Comment by William R. Cumming

March 11, 2012 @ 2:36 am

Fact vis a vis Fiction still being sorted out at Fukishima. Example{ Threat to Tokoyo and need for mass evacuation.

And in the good old USA the first fixes ordered by NRC for domestic power reactors–due date is 2016! These changes supposedly reflect first lessons learned from Fukishima.

And this weeks ECONOMIST newspaper has a 14 page section devoted to nuclear power, Fukishima and that source of energy’s future. Worth some study.

Comment by Philip J. Palin

March 11, 2012 @ 6:20 am

Bill, Clearly the Fukushima nuclear emergency is important.
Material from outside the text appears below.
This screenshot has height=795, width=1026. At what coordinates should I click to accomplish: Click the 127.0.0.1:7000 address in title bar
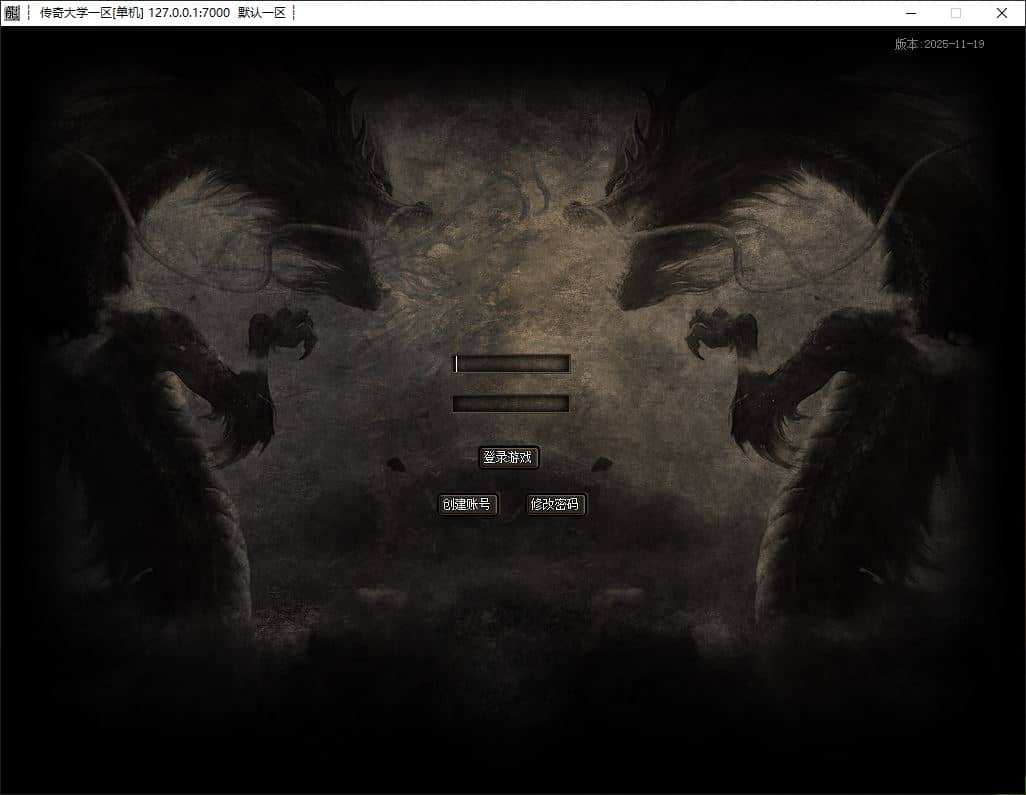pos(189,13)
I am concerned, however, that our (including the Japanese) tendency to focus on the nuclear emergency has distracted attention from equally important causes, consequences and lessons-learned outside the exclusion zone.

As the post suggests, for me the snowfall on March 16th and 17th of last year was especially evocative.

Five days after the initial calamity bitter cold and heavy snow further complicated response. Yet in many hardest hit locations, the snow saved lives. Potable water was scarce and the snow provided an extra three days for lifelines to be reestablished.

The vulnerability of water systems and suppression of post-event supply chains are just a couple of issues that are being discounted by a preoccupation with the radiological threat. It is not a matter of one threat or the other, a complex event requires a big picture perspective during and after in order to help us decide what to do before the next one.

Comment by William R. Cumming

March 11, 2012 @ 1:30 pm

YUP! Japan cold in winter and hot in summer. It is the culture and society of Japan generally that I think will ultimately measure the impacts on Japan from Fukishima. I think Phil you and I agree, even as I start construction of my Japanese Garden here. Well 600 expert gardners and 600 years it may amount to something.

Perhaps not surprisingly I think the radiological component of the story is yet to be told accurately. But my focus here is on the dynamics and fear that the event will drive Japan even faster into a GREATER EAST ASIA CO-PROSPERITY SPHERE managed by China.

I often wonder how the Chinese would exploit my county of Northumberland VA that has 12,000 total population on any good day. Perhaps the wheat, soya beans, and corn grown on my land ends up in East Asia now. The closest operational nuclear reactors are at North Anna in Louisa County, VA, and SURREY outside Williamsburg VA with it recreated colonial capital and Bush Gardens. I am not in the 10 mile EPZ of either or the 50 mile Ingestion Pathway either.

What few understand is that each day of the week over 100,000 medical personnel in the USA deal with radiation treatments and equipment. I myself am the beneficiary of 45 beam radiation treatments. So what continues to interest me is how little the average American understands the pervasiveness of issues that started with among others that unusally NOBEL winner in both physics and chemistry MADAME CURIE and also Ernest Rutherford. Hey the AXEMAN’s Gift is good book to read.